The Vietnam veterans chosen for this PTSD study all had penetrating head injuries, while soldiers from more current conflicts are more likely to suffer from blast injuries with intact skull, Dr. Grafman said.
CT VERSUS MRI
Some researchers have suggested that MRI would have been a more precise way of localizing the lesions.
“MRI may have allowed a higher degree of spatial resolution for the anatomical localization especially when separating adjacent structures such as the hippocampus and amygdala,” Dr. Corbetta said, adding that the separation between the two areas is not that easy with CT.
“However, the results in my opinion are not dependent on the specific type of scan. Physiological scans like PET or fMRI might have provided additional information, especially in picking up distant effects of the lesions onto anatomically normal brain circuits.”
Dr. Grafman noted that most of the soldiers they evaluated have metal fragments in the brain, either from combat or from surgery, making MRI too risky.

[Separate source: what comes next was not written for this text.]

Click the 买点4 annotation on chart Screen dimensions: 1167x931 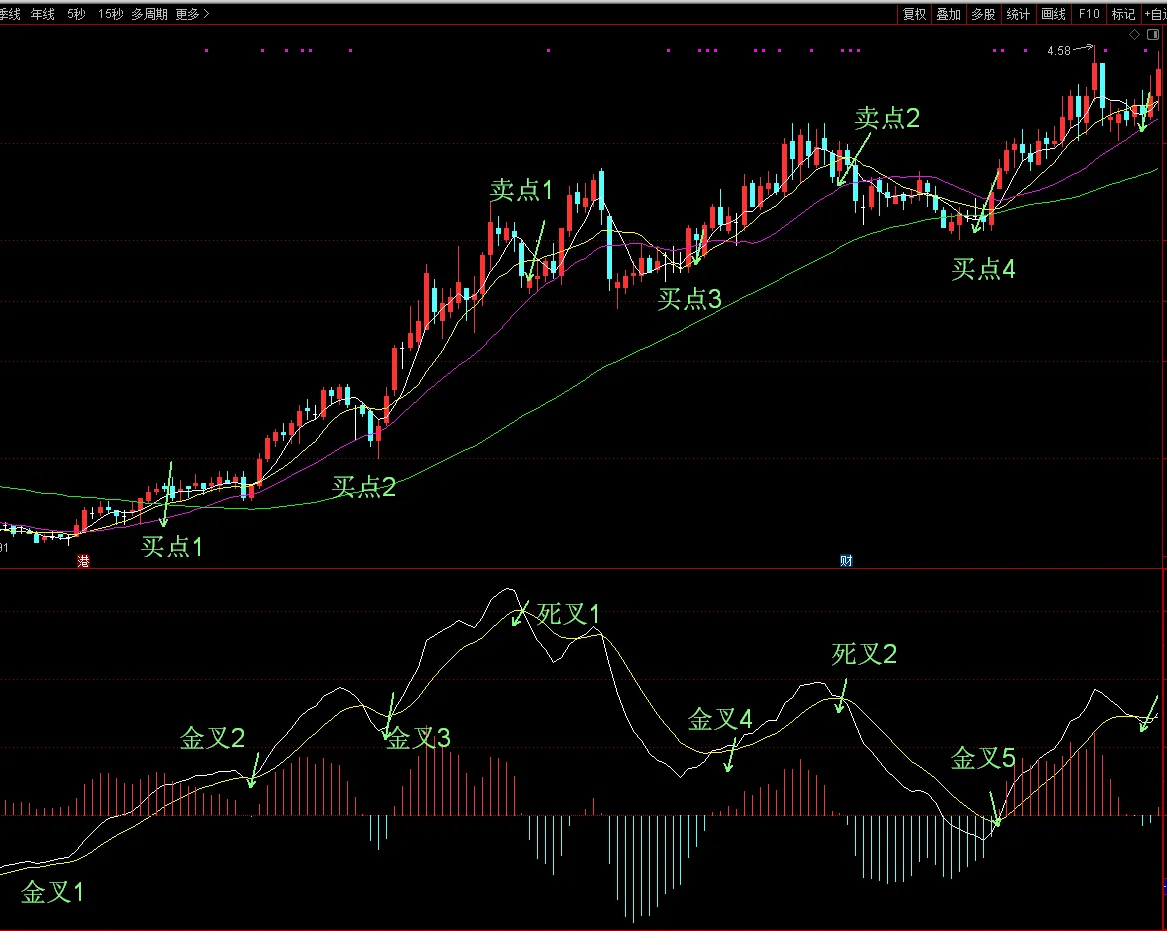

Soldiers with amygdala and ventromedial prefrontal cortex lesions who did not have PTSD had good memories as judged objectively by performance on the Wechsler Memory Scale, a standard clinical test of memory, Dr. Grafman said. In addition, he said, the researchers videotaped participants talking about their experiences in Vietnam; those with amygdala or ventromedial prefrontal cortex lesions had no difficulty recalling traumatic memories from Vietnam.
The protective effect of the lesions lasted a lifetime, even when veterans recalled traumatic events. They might have feelings about those events, but would not suffer the dysfunction of those who had PTSD, Dr. Grafman said.

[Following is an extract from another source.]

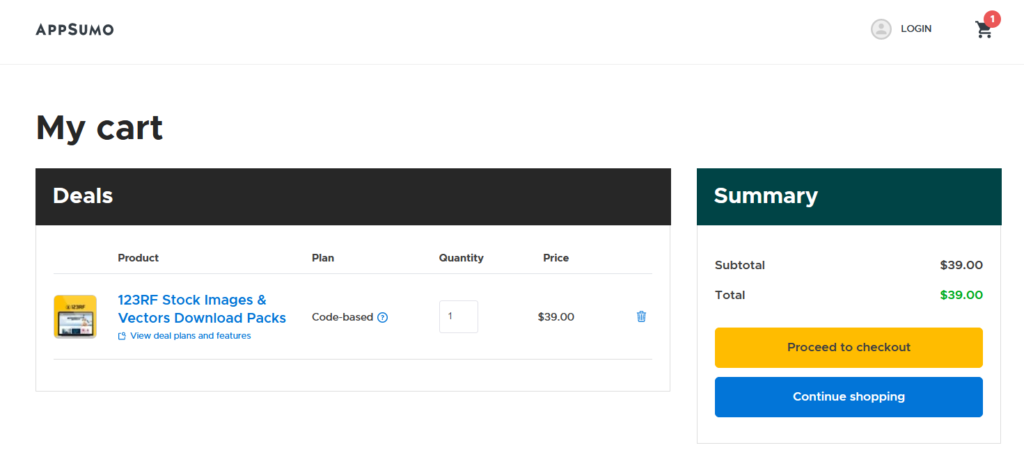Click the green Total amount
The image size is (1024, 459).
point(961,295)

The new findings give further support to the development of therapies that target the amygdala and ventromedial prefrontal cortex, Dr. Grafman and others said.
“This might even lead to the development of inactivation strategies — transcranial magnetic stimulation, deep brain stimulation, or even surgical approaches,” Israel Liberzon, MD, professor of psychiatry, psychology, and neuroscience, and associate chair of psychiatry at the University of Michigan, told Neurology Today.
“Since our effects occurred in either hemisphere, you wouldn't have to do bilateral treatments to reduce the intensity of PTSD,” Dr. Grafman said.
Behavioral therapies that help people put events in the past into context and help people manage emotions also could play a role, he said.
Meanwhile, the study did not attempt to determine the effect of persistent PTSD on brain structures and it was not intended to address underlying mechanisms.
“The evidence that lesions in the amygdala and ventromedial prefrontal cortex are associated with a lower incidence of PTSD does not say anything about the underlying physiological mechanism because CT does not measure function,” Dr. Corbetta said. “These results are consistent with a hypothesis of amygdala hyperactivity, but do not directly test that hypothesis.”
What also remains unknown is where the pattern of neural activity supporting PTSD arises in the network of regions connected with the amygdala and ventromedial prefrontal cortex, he said, noting that brain regions do not work in isolation.
“These focal lesions may have a more distributed effect on the networks to which these brain regions are connected,” Dr. Corbetta said.
The authors call for further research to specify the nature of the interaction between the ventromedial prefrontal cortex and amygdala and how dysfunction in this circuit contributes to PTSD. Specifically, they suggest research to address the effect of damage to the pathway between the two brain structures — for example, the uncinate fasciculus — on emotional processing.